VOGONS


Gigabyte GA-586STX with Pentium-S 133mhz.

Topic actions

Reply 20 of 24, by daeds

User metadata
Rank Newbie
Rank
Newbie

Well, seems it doesn't "find" the hdd with the adapter, damn. 😀
Anything else I can try?
Thanks!

Reply 21 of 24, by giantenemycat

User metadata
Rank Member
Rank
Member

I've tested out my method in 86box but it doesn't really work, just copying over the files isn't enough to make the drive bootable. There's probably ways to make it work but it'll be mega jank regardless. Honestly, since the board isn't even picking up the drive I think this is a sign. Go buy an appropriate IDE HDD, CD-ROM, FDD and do it right. Won't cost much.
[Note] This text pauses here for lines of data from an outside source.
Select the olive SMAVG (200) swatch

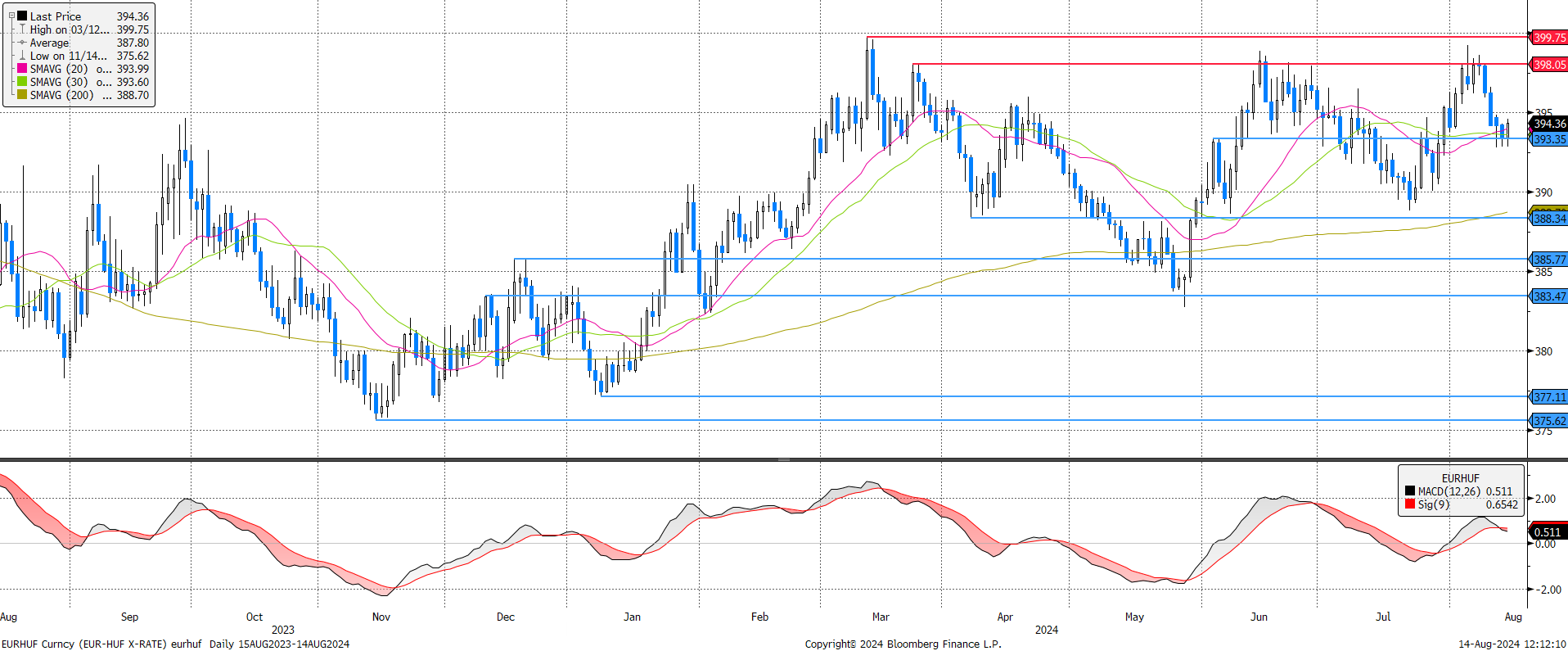coord(22,95)
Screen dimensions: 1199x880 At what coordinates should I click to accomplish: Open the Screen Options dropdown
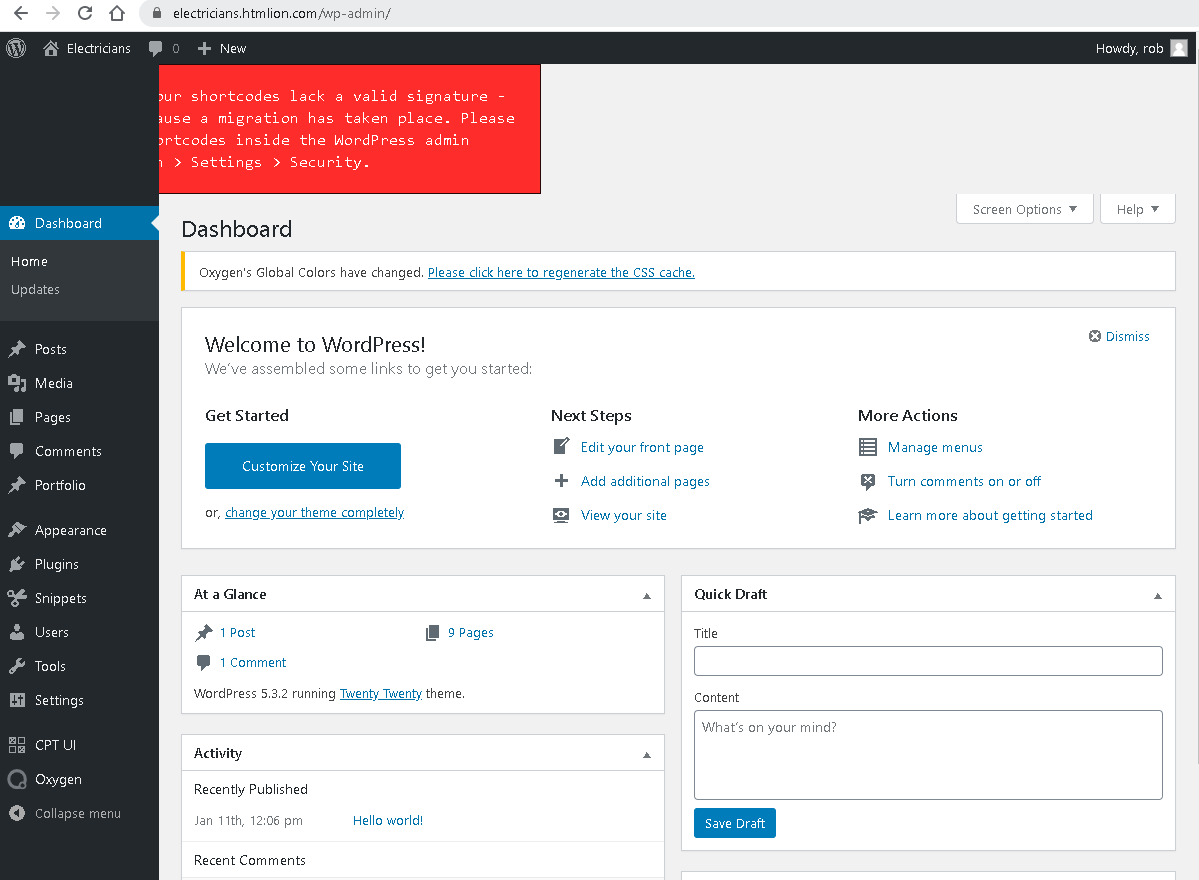pos(1024,208)
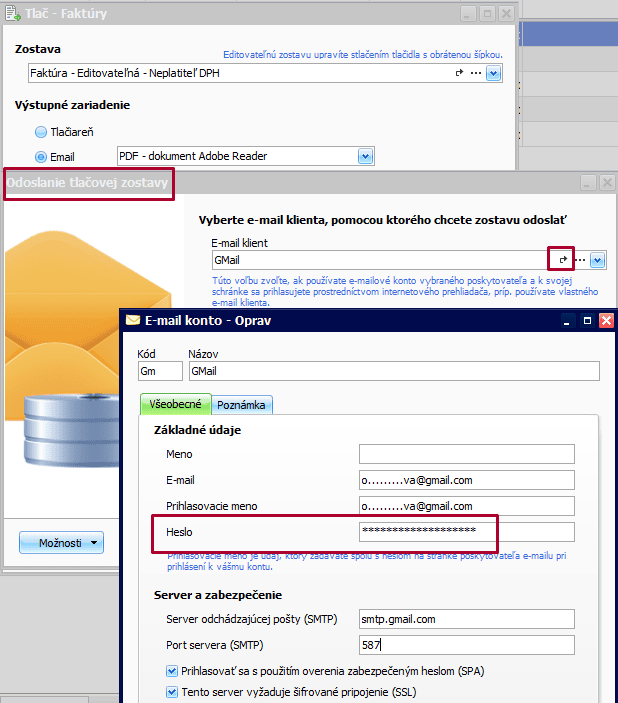
Task: Expand the E-mail klient dropdown arrow
Action: pyautogui.click(x=598, y=259)
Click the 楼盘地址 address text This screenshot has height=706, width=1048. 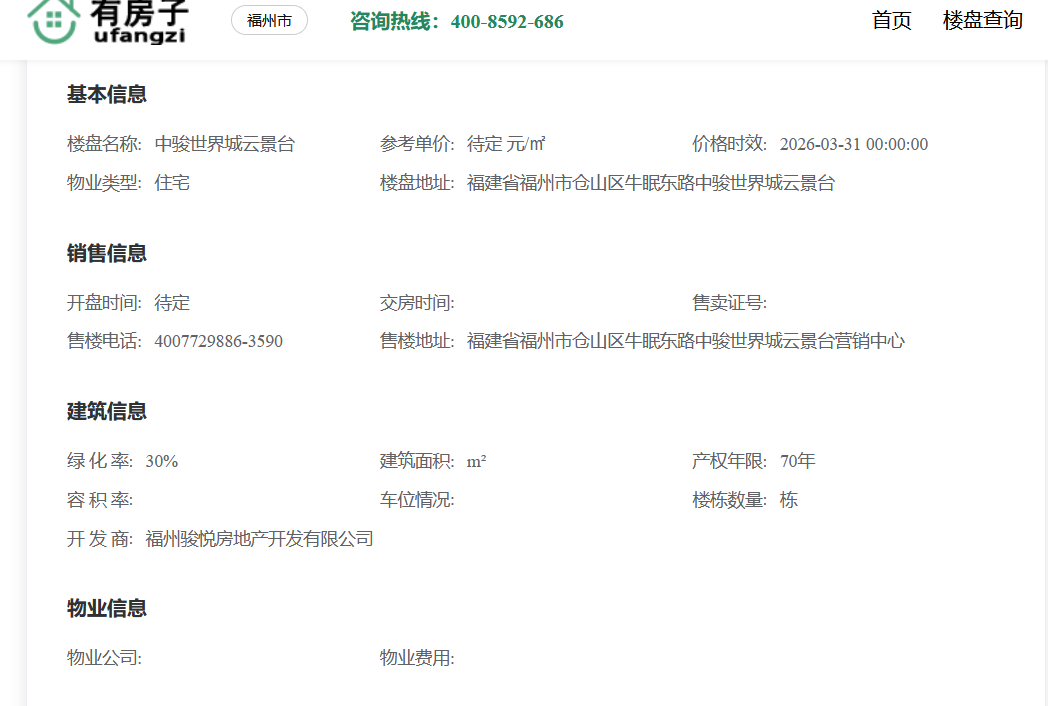[x=650, y=183]
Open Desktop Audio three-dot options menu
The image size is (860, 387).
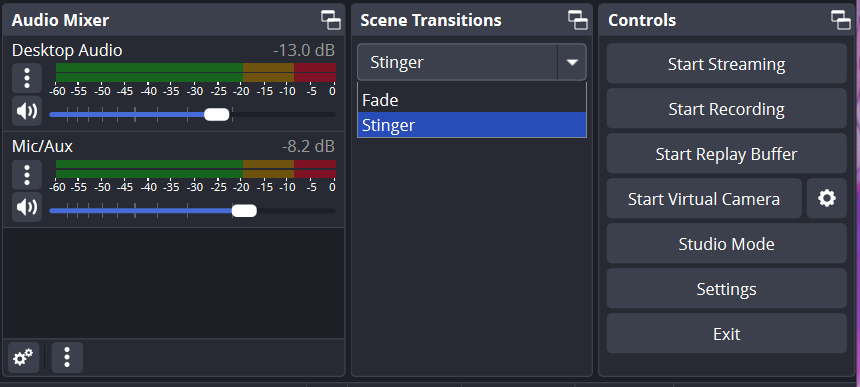[27, 78]
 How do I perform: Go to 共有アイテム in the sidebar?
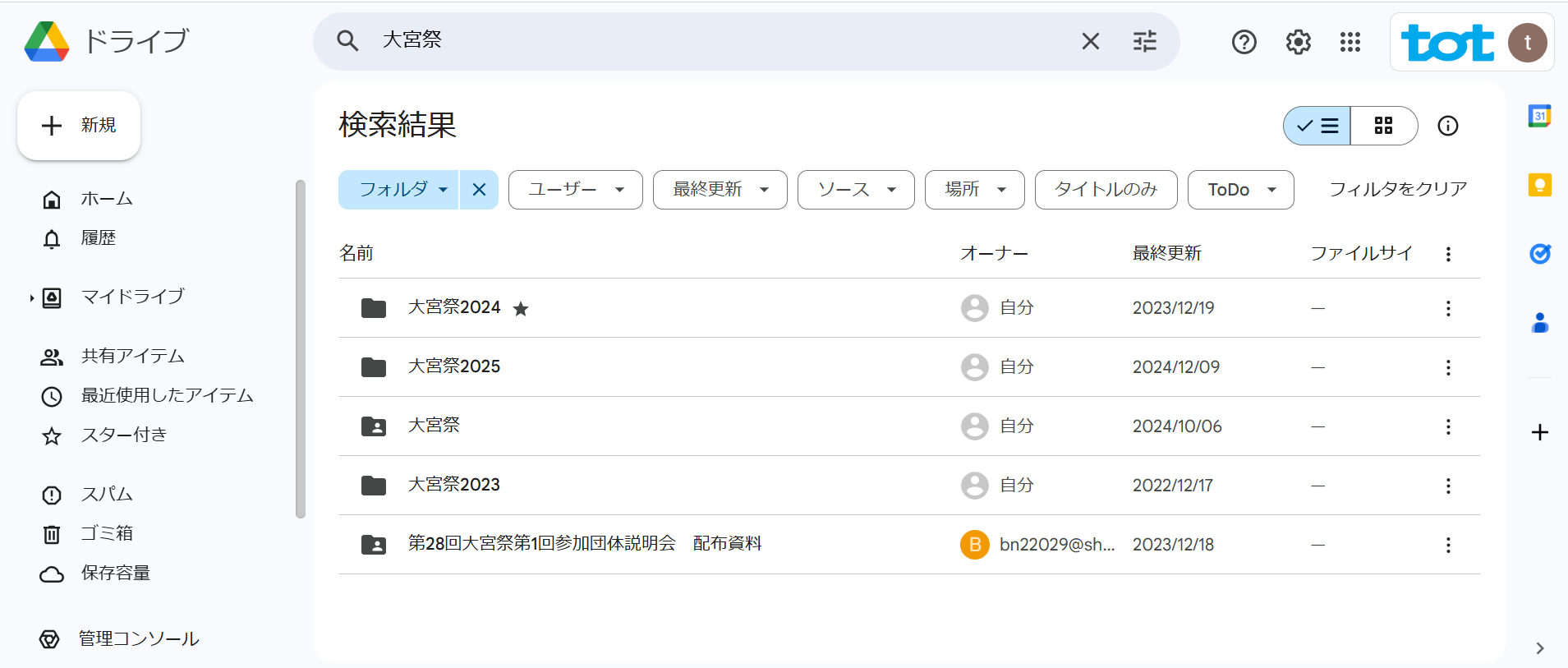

I mean, are you really getting the true Windows 9x experience if you don't have those things, anyway?

1999 Family PC: AST Bravo LC(?) 5166(?)/430TX(✔)/Pentium 166(?)/32MB(?) SDRAM/Virge DX\GX(✔)/ALS120(✔) - [OSR2 -> ME]
2006 Family PC: Generic Shuttle HOT-675/450MHz PIII/256MB SDRAM/Radeon 9200\9250/ST310240A 10.24GB - [XP SP2]

Reply 22 of 24, by daeds

User metadata
Rank Newbie
Rank
Newbie
giantenemycat wrote on 2026-03-26, 20:40:

I've tested out my method in 86box but it doesn't really work, just copying over the files isn't enough to make the drive bootable. There's probably ways to make it work but it'll be mega jank regardless. Honestly, since the board isn't even picking up the drive I think this is a sign. Go buy an appropriate IDE HDD, CD-ROM, FDD and do it right. Won't cost much. I mean, are you really getting the true Windows 9x experience if you don't have those things, anyway?

Yup, that's true.
I have some on order but wanted to test the rest out today, oh well, will have to wait! 😀

Reply 23 of 24, by st31276a

User metadata
Rank Member
Rank
Member

Whenever I struggle with an old computer to get the IDE drive to do what I want it to do, I just slip it my USB to IDE adaper and fire up a qemu instance with it as primary master, with whatever images attached to whatever else is needed to do the job.

Then I do the job and switch it back when I'm done.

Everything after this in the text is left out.